◆ **QUESTIONS**:
1) Edit the passage of the surrogacy text starting at "Under UK law, the" and ending at "(see BioNews 852).", replacing "legal limbo" with "legal uncertainty".
2) In the surrogacy text, Sir James Munby is quoted on the consequences of a parental order. List every kind of consequence he names.

◆ **SOURCE TEXT**:
--

A remedial order has come into force that gives single people in the UK the same rights as couples to become the legal parents of their surrogate-born children.
Under UK law, the woman who gives birth to a child is automatically considered the child's legal parent, no matter where the birth takes place. A parental order is the means by which legal parenthood is transferred from the surrogate (and her spouse or civil partner, if she has one) to the intended parent or parents.
The legislation that established parental orders (Section 54 of the Human Fertilisation and Embryology Act 2008) only permitted couples to apply for parental orders, leaving the children born to single people in legal limbo. This led Sir James Munby, then president of the Family Division of the High Court, to declare the law incompatible with human rights legislation in the case Re Z in 2016 (see BioNews 852).
Sir James Munby explained in the case why legal parenthood is so important: 'Section 54 goes to the most fundamental aspects of status and, transcending even status, to the very identity of the child as a human being: who he is and who his parents are… A parental order has an effect extending far beyond the merely legal. It has the most profound personal, emotional, psychological, social and, it may be in some cases, cultural and religious, consequences.'
A remedial order was drafted and laid before Parliament in 2017 (see BioNews 929), and after several revisions it was approved by both houses and signed by the minister in December 2018, coming into force on 3 January 2019.
Applications for parental orders must normally be made in the first six months after birth, but there will be a one-off six-month period in which families who were unable to apply before can do so retrospectively.
The new law will not help couples or single people whose child was created using both donor eggs and donor sperm (sometimes called double donation), as parental orders are only available where a genetic link exists between the child and at least one intended parent.

--

◆ **SUPPLIED DATA**:
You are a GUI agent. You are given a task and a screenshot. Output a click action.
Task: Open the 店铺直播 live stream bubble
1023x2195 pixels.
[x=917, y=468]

--

◆ **SOLUTIONS BY TASK**:
1)
Under UK law, the woman who gives birth to a child is automatically considered the child's legal parent, no matter where the birth takes place. A parental order is the means by which legal parenthood is transferred from the surrogate (and her spouse or civil partner, if she has one) to the intended parent or parents.
The legislation that established parental orders (Section 54 of the Human Fertilisation and Embryology Act 2008) only permitted couples to apply for parental orders, leaving the children born to single people in legal uncertainty. This led Sir James Munby, then president of the Family Division of the High Court, to declare the law incompatible with human rights legislation in the case Re Z in 2016 (see BioNews 852).

2) Personal, emotional, psychological, social, cultural, religious